South East Community Links team of Sana Hassan, Kay Dilger. Karen Vergara, Ruwanthi Mudannayaka, Soe Soe Moe, Rashmi Ghimire, Andrea Shepherd and Peter McNamara. 258271_13 Picture: GARY SISSONS

By Cam Lucadou-Wells

A staggering $5.8 million of debts to predatory lenders were resolved by financial counsellors at South East Community Links in 2020-’21.

At its annual general meeting on 15 November, the service marked 50 years since it began as the memorably-named SCAAB (Springvale Community Aid and Advice Bureau).

Poignantly it also mourned the recent passing of its inspirational founder Merle Mitchell AM.

It also reported the return of community financial hardship after the end of Covid supports – such as JobKeeper, JobSeeker supplements, home loan deferrals and moratoriums on evictions and utility disconnections.

As a result, clients were left with months of arrears on rents, home loans and utility bills – while many were on less income than before the pandemic, SECL chief executive Peter McNamara said.

Many were at risk of homelessness, and many sought SECL’s financial counsellors “in droves” to navigate the complex legal and debt recovery systems.

“It’s important for people to know that support is out there,” Mr McNamara said.

“SECL are able to help you in the most difficult financial situations.”

The ongoing financial strain across communities in Greater Dandenong, Casey and Cardinia Shire in post-Covid lockdown is SECL’s “most significant concern”.

The most impacted are asylum seekers and international students, who weren’t eligible for government support after their jobs stopped during Covid.

There was a monumental 152 per cent rise in youth homelessness cases. About 16 per cent of SECL clients were homeless or at risk.

SECL is the largest financial counselling provider to diverse communities in Australia, and the largest in emergency relief in Victoria.

Community and financial wellbeing manager Kay Dilger said the counsellors’ role was to “tell their stories” to creditors and come up with solutions. In the past year, it resulted in 13 per cent of debts being resolved.

Covid’s impact and financial abuse by partners were the top two issues for clients, Ms Dilger said.

Financial abuse was a common form of domestic violence, such as when all the debts are in “her name” and the income is in “his name”.

The lack of access to an income was a key barrier preventing women from leaving abusive relationships, Ms Dilger said.

SECL helped a refugee and domestic violence survivor who was coerced by her ex-husband to sign a mortgage contract.

She was later advised by her bank to take loan-protection insurance despite being a single mother on Centrelink benefits.

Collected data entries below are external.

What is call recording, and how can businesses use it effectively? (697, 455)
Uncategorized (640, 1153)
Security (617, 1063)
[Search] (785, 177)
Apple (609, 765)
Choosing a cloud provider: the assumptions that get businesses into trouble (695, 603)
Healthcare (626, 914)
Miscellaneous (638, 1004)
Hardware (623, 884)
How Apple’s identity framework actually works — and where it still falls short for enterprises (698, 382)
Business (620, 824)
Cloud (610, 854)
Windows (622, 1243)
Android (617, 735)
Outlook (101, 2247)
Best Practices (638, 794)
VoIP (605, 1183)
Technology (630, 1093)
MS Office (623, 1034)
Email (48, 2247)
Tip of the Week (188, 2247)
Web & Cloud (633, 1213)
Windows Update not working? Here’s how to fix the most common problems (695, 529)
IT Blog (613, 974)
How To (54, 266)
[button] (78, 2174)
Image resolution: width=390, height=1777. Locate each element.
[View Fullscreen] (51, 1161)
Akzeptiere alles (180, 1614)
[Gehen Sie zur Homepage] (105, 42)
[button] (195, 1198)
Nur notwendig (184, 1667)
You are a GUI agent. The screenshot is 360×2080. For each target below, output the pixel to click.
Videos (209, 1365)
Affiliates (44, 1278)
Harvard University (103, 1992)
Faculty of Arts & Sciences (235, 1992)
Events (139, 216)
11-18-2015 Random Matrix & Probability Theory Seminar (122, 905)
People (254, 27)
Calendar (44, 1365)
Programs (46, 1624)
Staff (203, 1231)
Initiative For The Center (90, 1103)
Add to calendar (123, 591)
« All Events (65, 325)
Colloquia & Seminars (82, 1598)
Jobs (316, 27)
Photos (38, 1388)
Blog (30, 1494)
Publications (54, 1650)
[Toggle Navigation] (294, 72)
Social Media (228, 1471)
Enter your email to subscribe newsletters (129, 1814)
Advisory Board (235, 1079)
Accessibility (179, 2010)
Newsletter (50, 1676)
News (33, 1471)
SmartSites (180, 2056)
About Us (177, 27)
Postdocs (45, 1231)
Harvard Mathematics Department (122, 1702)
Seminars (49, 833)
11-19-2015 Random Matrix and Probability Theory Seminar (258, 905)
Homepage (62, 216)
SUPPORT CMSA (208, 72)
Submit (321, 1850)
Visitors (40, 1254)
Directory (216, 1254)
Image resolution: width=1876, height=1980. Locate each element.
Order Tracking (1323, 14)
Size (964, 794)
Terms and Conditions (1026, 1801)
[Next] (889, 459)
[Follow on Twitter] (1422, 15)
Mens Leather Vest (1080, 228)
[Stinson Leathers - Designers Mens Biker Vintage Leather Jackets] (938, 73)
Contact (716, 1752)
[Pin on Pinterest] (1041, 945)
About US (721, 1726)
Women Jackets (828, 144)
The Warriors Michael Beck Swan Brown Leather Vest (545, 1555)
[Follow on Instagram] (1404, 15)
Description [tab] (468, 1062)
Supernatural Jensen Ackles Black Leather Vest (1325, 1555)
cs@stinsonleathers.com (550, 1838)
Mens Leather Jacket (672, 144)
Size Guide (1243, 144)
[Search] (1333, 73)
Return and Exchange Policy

She wasn’t offered an interpreter by the bank.

She was hospitalised after being stabbed 10 times in the spine by her ex-husband. Her insurer didn’t recognise her injuries as ‘trauma’ and rejected her claim – putting her at risk of losing her home.

After SECL stepped in, insurance premiums were refunded and a ‘goodwill’ payment was made to the client. Her mortgage repayments were lowered, and some debt was waived.

Another mum arrived at SECL seeking emergency food and rent relief. Staff looked to the causes of her plight, and found she was subjected to ongoing financial, physical and emotional abuse at home.

She and her child were found safe accommodation and schooling, with the help of 20 agencies.